Banksy is now among Britain’s best-known artists. His audacious shredding of the £1m print of Girl with Balloon (2006) by remote control at Sotheby’s in London last October has only added to his fame. However, there are no Banksy paintings in UK public collections, according to the comprehensive Art UK online database. He is not represented in the Arts Council Collection, the British Council Collection or the Government Art Collection. Among the few institutions that do own Banksy works are the Victoria and Albert Museum (six prints and stickers) and Bristol Museum & Art Gallery (two sculptures, a painting on metal and a poster).
Even the Tate, which holds the national collection of British art, has not yet acquired a Banksy. When asked why not, a spokeswoman responded: “We do not comment on works and artists that aren’t represented in the collection.”
Former Tate Britain director salutes Banksy’s ‘art terrorism’
Stephen Deuchar was the director of Tate Britain when the artist staged an intervention there in 2003. Banksy quietly hung his painting Crimewatch UK Has Ruined the Countryside For All of Us on a gallery wall. At the time he commented: “To actually go through the process of having a painting selected must be quite boring. It’s a lot more fun to go and put your own one up. It’s all about cutting out the middle man, or the curator in the case of the Tate.”

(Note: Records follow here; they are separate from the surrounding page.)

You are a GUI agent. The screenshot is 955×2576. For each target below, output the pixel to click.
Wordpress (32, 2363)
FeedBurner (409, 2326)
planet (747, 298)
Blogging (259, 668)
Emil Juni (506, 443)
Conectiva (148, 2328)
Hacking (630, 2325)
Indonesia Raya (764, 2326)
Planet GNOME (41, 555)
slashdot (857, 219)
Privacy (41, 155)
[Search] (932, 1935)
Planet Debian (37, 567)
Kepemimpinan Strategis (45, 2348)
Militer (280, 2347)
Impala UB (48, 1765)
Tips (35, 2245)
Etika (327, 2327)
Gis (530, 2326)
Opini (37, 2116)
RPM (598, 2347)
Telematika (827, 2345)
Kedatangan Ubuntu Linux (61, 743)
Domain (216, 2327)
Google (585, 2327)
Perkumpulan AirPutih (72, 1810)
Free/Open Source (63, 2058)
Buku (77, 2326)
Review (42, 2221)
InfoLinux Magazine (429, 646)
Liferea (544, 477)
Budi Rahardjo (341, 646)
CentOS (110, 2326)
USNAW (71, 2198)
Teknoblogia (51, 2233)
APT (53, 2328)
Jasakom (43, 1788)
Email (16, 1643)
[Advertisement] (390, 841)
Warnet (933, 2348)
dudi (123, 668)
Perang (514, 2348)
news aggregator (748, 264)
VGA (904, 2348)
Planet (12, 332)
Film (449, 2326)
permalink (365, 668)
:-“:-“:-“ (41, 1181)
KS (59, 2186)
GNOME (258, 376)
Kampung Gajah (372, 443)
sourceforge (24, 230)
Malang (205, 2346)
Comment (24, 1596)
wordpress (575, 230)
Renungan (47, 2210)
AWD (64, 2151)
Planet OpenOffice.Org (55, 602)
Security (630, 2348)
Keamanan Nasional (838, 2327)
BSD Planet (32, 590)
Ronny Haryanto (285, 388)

Deuchar well remembers Banksy’s stunt: “It was a clever, although at the time a very irksome, act of art terrorism. As a museum director, you worry about the safety of the collection, so any unauthorised intervention can be very dangerous. From the public’s point of view, I am sure it was impressive.”
In his present position as the director of the Art Fund, which supports acquisitions for UK public collections, Deuchar has received no applications for grants towards Banksy works. He says that “it may only be a matter of time”.
Banksy is certainly an unlikely candidate for the acquisition process. “The whole point of Banksy is that he does not operate in the classic institutional sphere and establishment museums are the antipathy of the spirit of his work,” Deuchar says. “I admire Banksy for flourishing outside the conventional realm of museums and galleries, but in the wider public realm.”